• **TASK TO COMPLETE**
Transcribe every line of the listing below without any deviation.

(DATASET RECORDS Opens)

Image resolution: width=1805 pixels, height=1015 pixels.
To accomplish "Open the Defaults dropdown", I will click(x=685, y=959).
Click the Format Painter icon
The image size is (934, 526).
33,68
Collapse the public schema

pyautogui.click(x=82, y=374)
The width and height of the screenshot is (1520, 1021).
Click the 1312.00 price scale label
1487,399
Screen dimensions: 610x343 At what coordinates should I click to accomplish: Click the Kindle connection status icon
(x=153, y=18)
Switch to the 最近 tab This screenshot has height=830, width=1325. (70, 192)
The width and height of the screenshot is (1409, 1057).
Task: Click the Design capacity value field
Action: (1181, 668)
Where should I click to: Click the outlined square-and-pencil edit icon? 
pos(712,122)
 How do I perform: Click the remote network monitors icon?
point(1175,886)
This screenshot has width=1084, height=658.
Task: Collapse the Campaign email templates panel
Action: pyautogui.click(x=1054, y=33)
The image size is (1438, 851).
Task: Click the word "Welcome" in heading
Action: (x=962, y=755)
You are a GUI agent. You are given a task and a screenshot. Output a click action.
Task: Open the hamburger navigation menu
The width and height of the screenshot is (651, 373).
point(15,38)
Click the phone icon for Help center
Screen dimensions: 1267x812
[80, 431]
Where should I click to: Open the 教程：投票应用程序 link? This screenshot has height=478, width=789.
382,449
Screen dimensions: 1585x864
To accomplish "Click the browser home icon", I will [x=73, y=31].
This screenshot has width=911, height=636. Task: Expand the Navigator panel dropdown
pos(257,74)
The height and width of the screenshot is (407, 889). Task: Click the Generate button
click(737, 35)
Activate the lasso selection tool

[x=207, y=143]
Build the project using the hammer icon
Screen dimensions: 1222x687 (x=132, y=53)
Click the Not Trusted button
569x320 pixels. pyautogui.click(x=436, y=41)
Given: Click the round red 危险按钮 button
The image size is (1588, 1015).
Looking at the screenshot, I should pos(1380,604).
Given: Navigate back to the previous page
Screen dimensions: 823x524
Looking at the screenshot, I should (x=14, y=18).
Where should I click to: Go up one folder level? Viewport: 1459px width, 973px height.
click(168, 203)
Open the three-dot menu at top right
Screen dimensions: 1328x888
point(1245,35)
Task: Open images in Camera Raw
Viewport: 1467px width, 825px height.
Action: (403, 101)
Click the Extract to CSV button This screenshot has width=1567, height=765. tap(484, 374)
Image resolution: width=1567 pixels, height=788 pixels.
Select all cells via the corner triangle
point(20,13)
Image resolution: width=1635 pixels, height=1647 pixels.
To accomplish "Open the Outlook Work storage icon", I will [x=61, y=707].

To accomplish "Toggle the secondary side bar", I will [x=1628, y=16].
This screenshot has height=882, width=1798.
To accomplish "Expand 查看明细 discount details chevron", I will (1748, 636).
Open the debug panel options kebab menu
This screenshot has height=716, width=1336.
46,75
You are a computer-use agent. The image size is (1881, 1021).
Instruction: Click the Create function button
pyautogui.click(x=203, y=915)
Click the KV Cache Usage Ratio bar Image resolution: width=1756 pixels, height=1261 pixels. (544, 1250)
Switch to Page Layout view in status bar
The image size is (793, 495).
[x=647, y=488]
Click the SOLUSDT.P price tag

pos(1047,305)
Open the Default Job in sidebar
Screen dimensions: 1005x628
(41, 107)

(DATASET RECORDS Closes)

• **COMPLETED EXERCISE**
Image resolution: width=1805 pixels, height=1015 pixels.
To accomplish "Open the Defaults dropdown", I will click(x=685, y=959).
Click the Format Painter icon
The image size is (934, 526).
33,68
Collapse the public schema

pyautogui.click(x=82, y=374)
The width and height of the screenshot is (1520, 1021).
Click the 1312.00 price scale label
1487,399
Screen dimensions: 610x343 At what coordinates should I click to accomplish: Click the Kindle connection status icon
(x=153, y=18)
Switch to the 最近 tab This screenshot has height=830, width=1325. (70, 192)
The width and height of the screenshot is (1409, 1057).
Task: Click the Design capacity value field
Action: (1181, 668)
Where should I click to: Click the outlined square-and-pencil edit icon? 
pos(712,122)
 How do I perform: Click the remote network monitors icon?
point(1175,886)
This screenshot has width=1084, height=658.
Task: Collapse the Campaign email templates panel
Action: pyautogui.click(x=1054, y=33)
The image size is (1438, 851).
Task: Click the word "Welcome" in heading
Action: (x=962, y=755)
You are a GUI agent. You are given a task and a screenshot. Output a click action.
Task: Open the hamburger navigation menu
The width and height of the screenshot is (651, 373).
point(15,38)
Click the phone icon for Help center
Screen dimensions: 1267x812
[80, 431]
Where should I click to: Open the 教程：投票应用程序 link? This screenshot has height=478, width=789.
382,449
Screen dimensions: 1585x864
To accomplish "Click the browser home icon", I will [x=73, y=31].
This screenshot has width=911, height=636. Task: Expand the Navigator panel dropdown
pos(257,74)
The height and width of the screenshot is (407, 889). Task: Click the Generate button
click(737, 35)
Activate the lasso selection tool

[x=207, y=143]
Build the project using the hammer icon
Screen dimensions: 1222x687 (x=132, y=53)
Click the Not Trusted button
569x320 pixels. pyautogui.click(x=436, y=41)
Given: Click the round red 危险按钮 button
The image size is (1588, 1015).
Looking at the screenshot, I should pos(1380,604).
Given: Navigate back to the previous page
Screen dimensions: 823x524
Looking at the screenshot, I should (x=14, y=18).
Where should I click to: Go up one folder level? Viewport: 1459px width, 973px height.
click(168, 203)
Open the three-dot menu at top right
Screen dimensions: 1328x888
point(1245,35)
Task: Open images in Camera Raw
Viewport: 1467px width, 825px height.
Action: (403, 101)
Click the Extract to CSV button This screenshot has width=1567, height=765. tap(484, 374)
Image resolution: width=1567 pixels, height=788 pixels.
Select all cells via the corner triangle
point(20,13)
Image resolution: width=1635 pixels, height=1647 pixels.
To accomplish "Open the Outlook Work storage icon", I will [x=61, y=707].

To accomplish "Toggle the secondary side bar", I will [x=1628, y=16].
This screenshot has height=882, width=1798.
To accomplish "Expand 查看明细 discount details chevron", I will (1748, 636).
Open the debug panel options kebab menu
This screenshot has height=716, width=1336.
46,75
You are a computer-use agent. The image size is (1881, 1021).
Instruction: Click the Create function button
pyautogui.click(x=203, y=915)
Click the KV Cache Usage Ratio bar Image resolution: width=1756 pixels, height=1261 pixels. (544, 1250)
Switch to Page Layout view in status bar
The image size is (793, 495).
[x=647, y=488]
Click the SOLUSDT.P price tag

pos(1047,305)
Open the Default Job in sidebar
Screen dimensions: 1005x628
(41, 107)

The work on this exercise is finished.